The FDIC again examined FSB&T in November 1982. The examiner found further violations. He sent four more Reports of Apparent Criminal Irregularity to the United States Attorney's Office. These reports criticized irregularities in loan procedures and specifically criticized irregularities in the Copple loan transactions. Among the irregularities cited were: that Copple had enticed others to sign or he had forged signatures on loan documents; that FSB&T had allowed the signing of loan documentation to occur outside of the bank without a loan officer present; and that FSB&T had failed to require complete credit documentation prior to advancing proceeds from loans. The examiner concluded that Gillette either had handled or directed the handling of all of these transactions. The FBI also began to examine both FSB&T and FSS but did not disclose the specifics of its investigation.
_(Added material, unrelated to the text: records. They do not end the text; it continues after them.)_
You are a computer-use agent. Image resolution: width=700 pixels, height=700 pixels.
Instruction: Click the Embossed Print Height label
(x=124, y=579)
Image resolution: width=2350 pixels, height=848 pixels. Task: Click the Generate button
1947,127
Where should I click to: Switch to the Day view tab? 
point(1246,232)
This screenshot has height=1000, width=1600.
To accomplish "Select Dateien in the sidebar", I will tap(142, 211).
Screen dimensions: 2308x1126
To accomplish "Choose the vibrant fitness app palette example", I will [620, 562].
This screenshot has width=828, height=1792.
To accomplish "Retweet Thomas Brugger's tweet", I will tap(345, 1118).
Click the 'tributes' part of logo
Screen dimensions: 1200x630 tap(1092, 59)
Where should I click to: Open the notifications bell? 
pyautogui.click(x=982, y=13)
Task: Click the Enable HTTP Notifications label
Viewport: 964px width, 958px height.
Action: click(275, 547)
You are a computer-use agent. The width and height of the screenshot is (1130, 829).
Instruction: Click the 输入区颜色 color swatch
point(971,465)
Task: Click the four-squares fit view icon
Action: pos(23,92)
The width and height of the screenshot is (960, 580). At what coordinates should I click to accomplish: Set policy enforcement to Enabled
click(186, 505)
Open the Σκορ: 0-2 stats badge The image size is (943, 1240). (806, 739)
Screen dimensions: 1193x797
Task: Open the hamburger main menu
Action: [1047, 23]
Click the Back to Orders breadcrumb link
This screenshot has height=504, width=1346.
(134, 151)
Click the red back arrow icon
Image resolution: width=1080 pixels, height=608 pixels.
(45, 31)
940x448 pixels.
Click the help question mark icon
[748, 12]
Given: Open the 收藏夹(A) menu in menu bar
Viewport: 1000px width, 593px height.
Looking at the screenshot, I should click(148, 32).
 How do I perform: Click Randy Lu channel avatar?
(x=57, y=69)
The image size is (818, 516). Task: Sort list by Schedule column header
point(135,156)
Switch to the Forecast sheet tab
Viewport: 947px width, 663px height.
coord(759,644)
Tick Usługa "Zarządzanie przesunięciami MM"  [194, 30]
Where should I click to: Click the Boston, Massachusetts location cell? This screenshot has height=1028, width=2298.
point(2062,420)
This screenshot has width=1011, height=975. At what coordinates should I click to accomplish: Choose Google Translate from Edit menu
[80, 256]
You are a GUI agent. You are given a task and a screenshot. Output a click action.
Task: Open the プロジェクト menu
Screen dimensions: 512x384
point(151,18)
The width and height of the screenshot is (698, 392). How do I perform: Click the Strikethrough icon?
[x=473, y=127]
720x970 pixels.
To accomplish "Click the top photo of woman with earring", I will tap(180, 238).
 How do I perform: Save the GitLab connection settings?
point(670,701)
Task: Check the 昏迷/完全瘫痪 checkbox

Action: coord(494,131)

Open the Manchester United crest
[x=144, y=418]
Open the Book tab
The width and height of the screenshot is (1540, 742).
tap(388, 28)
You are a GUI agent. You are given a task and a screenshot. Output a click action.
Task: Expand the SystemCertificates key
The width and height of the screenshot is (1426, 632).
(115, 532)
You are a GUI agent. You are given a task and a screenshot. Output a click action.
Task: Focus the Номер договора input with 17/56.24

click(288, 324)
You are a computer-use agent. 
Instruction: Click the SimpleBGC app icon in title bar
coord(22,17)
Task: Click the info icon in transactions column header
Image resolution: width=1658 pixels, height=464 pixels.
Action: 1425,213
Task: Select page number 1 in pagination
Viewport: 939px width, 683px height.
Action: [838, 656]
On January 20, 1983 the FDIC called a special meeting of the FSB&T board. Directors Gillette, Urquhart and Reed, as well as FSB & T counsel Charles Pallesen and representatives of FDIC and NDB&F attended the meeting. NDB&F circulated a memorandum from an FDIC assistant regional director to the regional director describing the discussion at the meeting:

"The purpose of the meeting was to advise the bank directors and their counsel of ... (b) the intention of the Regional Office to recommend that the Corporation commence action under Section 8(a) of the FDI Act to remove ... Gillette as an officer and director of the bank; ... and (d) the intention of the Regional Office to advise the U.S. Attorney General's office of an apparent violation of the Federal Criminal Statutes (18 U.S.C. 4) by one of the bank officer-directors."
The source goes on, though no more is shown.